**DATA SHOWN**

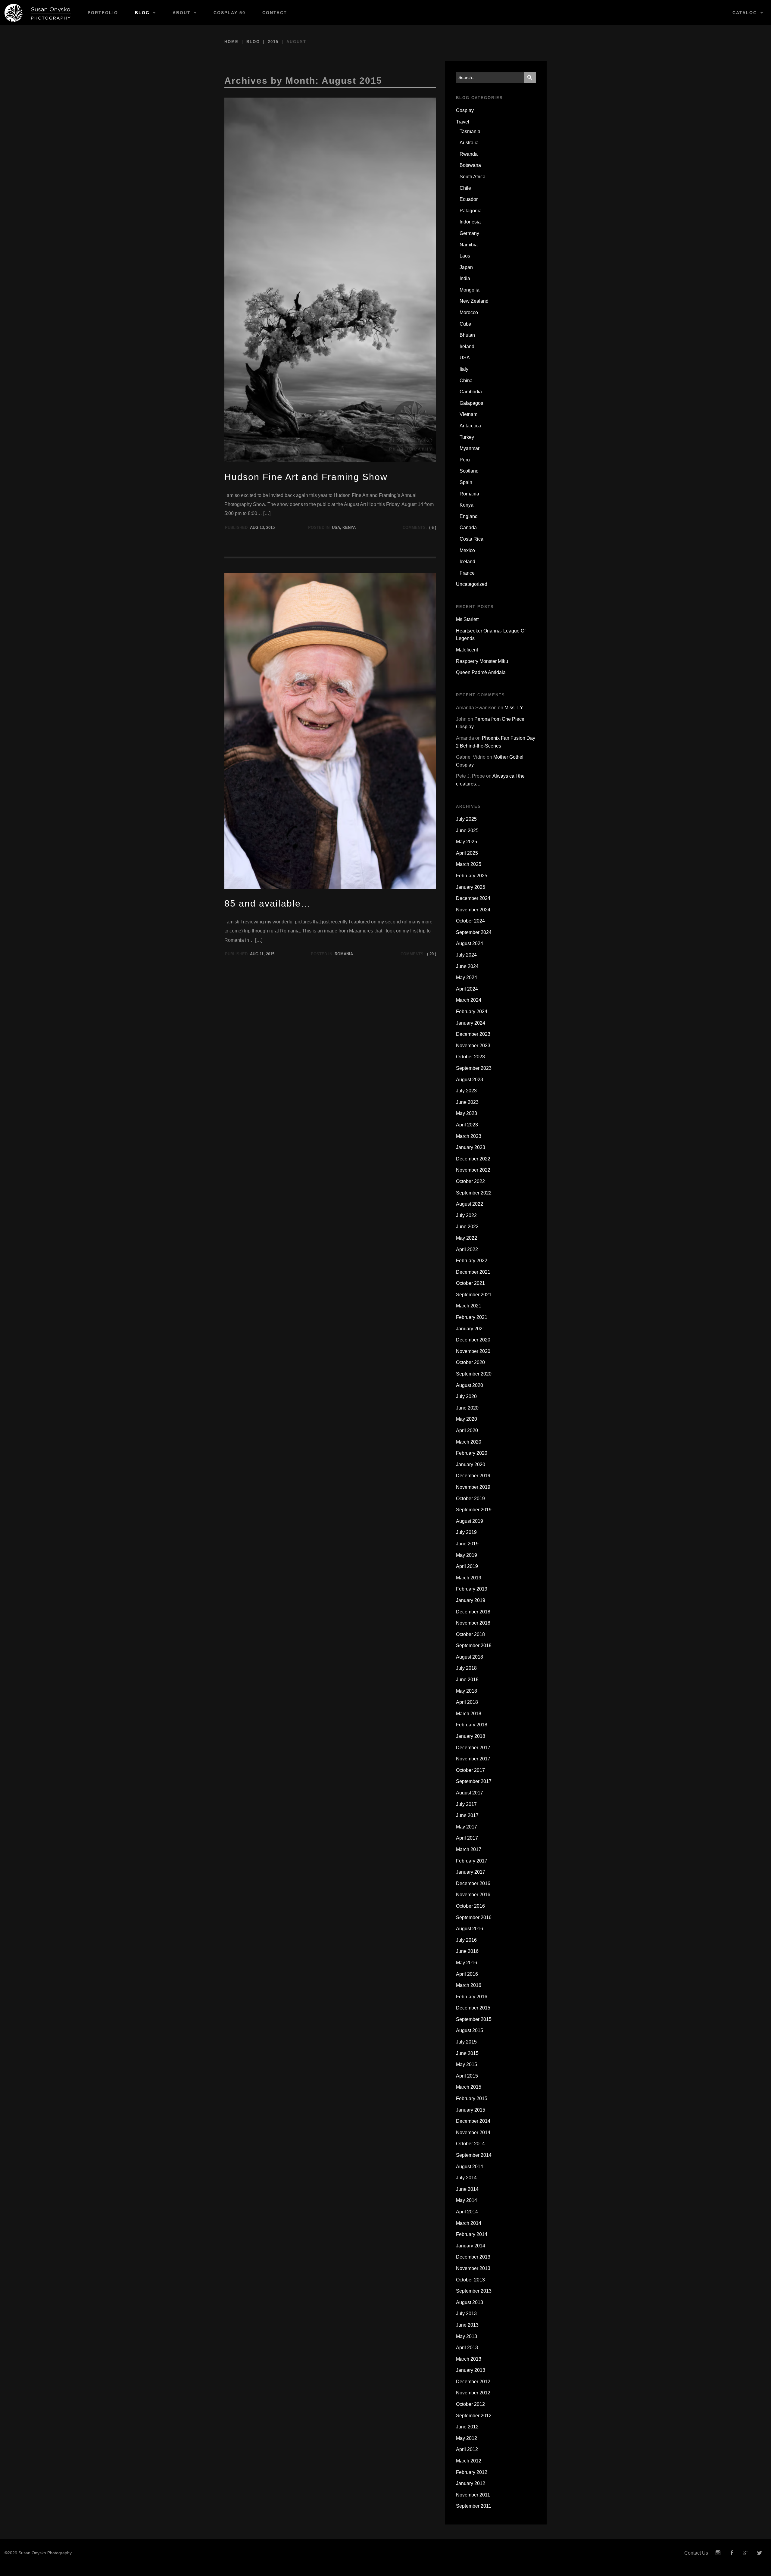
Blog (142, 12)
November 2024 (473, 909)
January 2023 (470, 1147)
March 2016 (468, 1985)
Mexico (467, 550)
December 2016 (473, 1883)
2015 (273, 41)
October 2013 (470, 2279)
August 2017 (469, 1792)
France (467, 573)
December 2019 (473, 1475)
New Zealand (474, 301)
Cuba (465, 323)
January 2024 (470, 1023)
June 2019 (467, 1543)
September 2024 (474, 932)
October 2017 (470, 1770)
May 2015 (466, 2064)
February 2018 (471, 1724)
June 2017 (467, 1815)
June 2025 (467, 830)
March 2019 (468, 1577)
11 (262, 954)
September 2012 (474, 2415)
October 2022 (470, 1181)
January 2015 (470, 2109)
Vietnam (468, 414)
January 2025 (470, 887)
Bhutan (467, 335)
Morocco (469, 312)
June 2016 (467, 1951)
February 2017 (471, 1860)
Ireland (467, 346)
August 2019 (469, 1521)
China (466, 380)
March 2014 (468, 2223)
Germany (469, 233)
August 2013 (469, 2302)
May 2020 (466, 1419)
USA (336, 527)
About (182, 12)
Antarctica (470, 425)
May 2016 (466, 1962)
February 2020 (471, 1453)
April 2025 (467, 853)
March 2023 (468, 1136)
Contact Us (696, 2553)
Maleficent (467, 649)
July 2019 (466, 1532)
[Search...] (530, 77)
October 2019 (470, 1498)
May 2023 (466, 1113)
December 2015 (473, 2007)
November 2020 (473, 1351)
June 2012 (467, 2426)
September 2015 (474, 2019)
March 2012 (468, 2460)
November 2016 (473, 1894)
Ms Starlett (467, 619)
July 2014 (466, 2177)
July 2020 (466, 1396)
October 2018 (470, 1634)
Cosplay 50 (229, 12)
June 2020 (467, 1407)
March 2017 (468, 1849)
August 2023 (469, 1079)
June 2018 (467, 1679)
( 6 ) (432, 527)
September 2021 (474, 1294)
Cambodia (471, 391)
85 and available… (267, 903)
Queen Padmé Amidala (481, 672)
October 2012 (470, 2404)
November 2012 (473, 2392)
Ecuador (469, 199)
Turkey (467, 437)
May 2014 (466, 2200)
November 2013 (473, 2268)
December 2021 (473, 1272)
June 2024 (467, 966)
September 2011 (473, 2506)
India (465, 278)
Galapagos (471, 403)
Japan (466, 267)
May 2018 (466, 1691)
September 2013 (474, 2290)
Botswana (470, 165)
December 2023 (473, 1034)
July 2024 (466, 954)
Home (231, 41)
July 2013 (466, 2313)
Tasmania (470, 131)
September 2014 (474, 2155)
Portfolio (103, 12)
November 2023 (473, 1045)
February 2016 (471, 1996)
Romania (344, 954)
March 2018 (468, 1713)
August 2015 (469, 2030)
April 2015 (467, 2075)
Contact (274, 12)
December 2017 (473, 1747)
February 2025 (471, 875)
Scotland (469, 470)
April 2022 (467, 1249)
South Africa (472, 176)
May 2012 (466, 2438)
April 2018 (467, 1702)
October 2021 (470, 1283)
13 (262, 527)
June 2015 (467, 2053)
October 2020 (470, 1362)
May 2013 (466, 2336)
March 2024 (468, 1000)
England (469, 516)
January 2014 (470, 2245)
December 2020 (473, 1339)
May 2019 (466, 1555)
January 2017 (470, 1872)
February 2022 (471, 1260)
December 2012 (473, 2381)
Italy (464, 369)
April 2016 (467, 1974)
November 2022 (473, 1169)
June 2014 (467, 2189)
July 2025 (466, 819)
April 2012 (467, 2449)
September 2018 (474, 1645)
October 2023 (470, 1056)
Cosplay (465, 110)
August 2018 (469, 1657)
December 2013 (473, 2256)
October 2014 (470, 2143)
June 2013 (467, 2325)
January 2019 (470, 1600)
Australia (469, 142)
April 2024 (467, 988)
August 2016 (469, 1928)
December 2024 (473, 898)
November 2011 (473, 2494)
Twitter (759, 2553)
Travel (462, 121)
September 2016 (474, 1917)
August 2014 (469, 2166)
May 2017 (466, 1826)
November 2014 (473, 2132)
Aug (254, 527)
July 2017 (466, 1804)
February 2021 (471, 1317)
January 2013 (470, 2370)
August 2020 (469, 1385)
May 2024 (466, 977)
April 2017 (467, 1838)
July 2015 (466, 2041)
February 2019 (471, 1588)
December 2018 (473, 1611)
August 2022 (469, 1204)
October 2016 (470, 1906)
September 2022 (474, 1192)
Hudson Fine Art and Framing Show (306, 477)
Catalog (744, 12)
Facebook (732, 2553)
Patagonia (471, 210)
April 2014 (467, 2211)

**WORK REQUEST**
What you produce must match the listing word for word, with no images in it.

**RESPONSE TO THIS EXERCISE**
Blog (142, 12)
November 2024 (473, 909)
January 2023 (470, 1147)
March 2016 (468, 1985)
Mexico (467, 550)
December 2016 (473, 1883)
2015 (273, 41)
October 2013 (470, 2279)
August 2017 (469, 1792)
France (467, 573)
December 2019 (473, 1475)
New Zealand (474, 301)
Cuba (465, 323)
January 2024 (470, 1023)
June 2019 (467, 1543)
September 2024 (474, 932)
October 2017 (470, 1770)
May 2015 (466, 2064)
February 2018 (471, 1724)
June 2017 (467, 1815)
June 2025 (467, 830)
March 2019 (468, 1577)
11 (262, 954)
September 2012 (474, 2415)
October 2022 (470, 1181)
January 2015 (470, 2109)
Vietnam (468, 414)
January 2025 (470, 887)
Bhutan (467, 335)
Morocco (469, 312)
June 2016 (467, 1951)
February 2017 (471, 1860)
Ireland (467, 346)
August 2019 (469, 1521)
China (466, 380)
March 2014 (468, 2223)
Germany (469, 233)
August 2013 (469, 2302)
May 2020 (466, 1419)
USA (336, 527)
About (182, 12)
Antarctica (470, 425)
May 2016 (466, 1962)
February 2020 (471, 1453)
April 2025 (467, 853)
March 2023 (468, 1136)
Contact Us (696, 2553)
Maleficent (467, 649)
July 2019 (466, 1532)
[Search...] (530, 77)
October 2019 (470, 1498)
May 2023 (466, 1113)
December 2015 (473, 2007)
November 2020 (473, 1351)
June 2012 (467, 2426)
September 2015 (474, 2019)
March 2012 (468, 2460)
November 2016 (473, 1894)
Ms Starlett (467, 619)
July 2014 (466, 2177)
July 2020 (466, 1396)
October 2018 (470, 1634)
Cosplay 50 (229, 12)
June 2020 (467, 1407)
March 2017 (468, 1849)
August 2023 (469, 1079)
June 2018 (467, 1679)
( 6 ) (432, 527)
September 2021 (474, 1294)
Cambodia (471, 391)
85 and available… (267, 903)
Queen Padmé Amidala (481, 672)
October 2012 (470, 2404)
November 2012 (473, 2392)
Ecuador (469, 199)
Turkey (467, 437)
May 2014 (466, 2200)
November 2013 (473, 2268)
December 2021 (473, 1272)
June 2024 (467, 966)
September 2011 (473, 2506)
India (465, 278)
Galapagos (471, 403)
Japan (466, 267)
May 2018 (466, 1691)
September 2013 (474, 2290)
Botswana (470, 165)
December 2023 (473, 1034)
July 2024 (466, 954)
Home (231, 41)
July 2013 (466, 2313)
Tasmania (470, 131)
September 2014 (474, 2155)
Portfolio (103, 12)
November 2023 (473, 1045)
February 2016 (471, 1996)
Romania (344, 954)
March 2018 (468, 1713)
August 2015 (469, 2030)
April 2015 (467, 2075)
Contact (274, 12)
December 2017 (473, 1747)
February 2025 (471, 875)
Scotland (469, 470)
April 2022 (467, 1249)
South Africa (472, 176)
May 2012 (466, 2438)
April 2018 (467, 1702)
October 2021 (470, 1283)
13 (262, 527)
June 2015 (467, 2053)
October 2020 (470, 1362)
May 2013 (466, 2336)
March 2024 (468, 1000)
England (469, 516)
January 2014 (470, 2245)
December 2020 (473, 1339)
May 2019 (466, 1555)
January 2017 (470, 1872)
February 2022 (471, 1260)
December 2012 (473, 2381)
Italy (464, 369)
April 2016 (467, 1974)
November 2022 (473, 1169)
June 2014 (467, 2189)
July 2025 (466, 819)
April 2012 (467, 2449)
September 2018 (474, 1645)
October 2023 (470, 1056)
Cosplay (465, 110)
August 2018 (469, 1657)
December 2013 (473, 2256)
October 2014 (470, 2143)
June 2013 (467, 2325)
January 2019 (470, 1600)
Australia (469, 142)
April 2024 (467, 988)
August 2016 (469, 1928)
December 2024 (473, 898)
November 2011 (473, 2494)
Twitter (759, 2553)
Travel (462, 121)
September 2016 (474, 1917)
August 2014 (469, 2166)
May 2017 (466, 1826)
November 2014 (473, 2132)
Aug (254, 527)
July 2017 (466, 1804)
February 2021 (471, 1317)
January 2013 (470, 2370)
August 2020 (469, 1385)
May 2024 (466, 977)
April 2017 (467, 1838)
July 2015 (466, 2041)
February 2019 (471, 1588)
December 2018 (473, 1611)
August 2022 (469, 1204)
October 2016 (470, 1906)
September 2022 (474, 1192)
Hudson Fine Art and Framing Show (306, 477)
Catalog (744, 12)
Facebook (732, 2553)
Patagonia (471, 210)
April 2014 (467, 2211)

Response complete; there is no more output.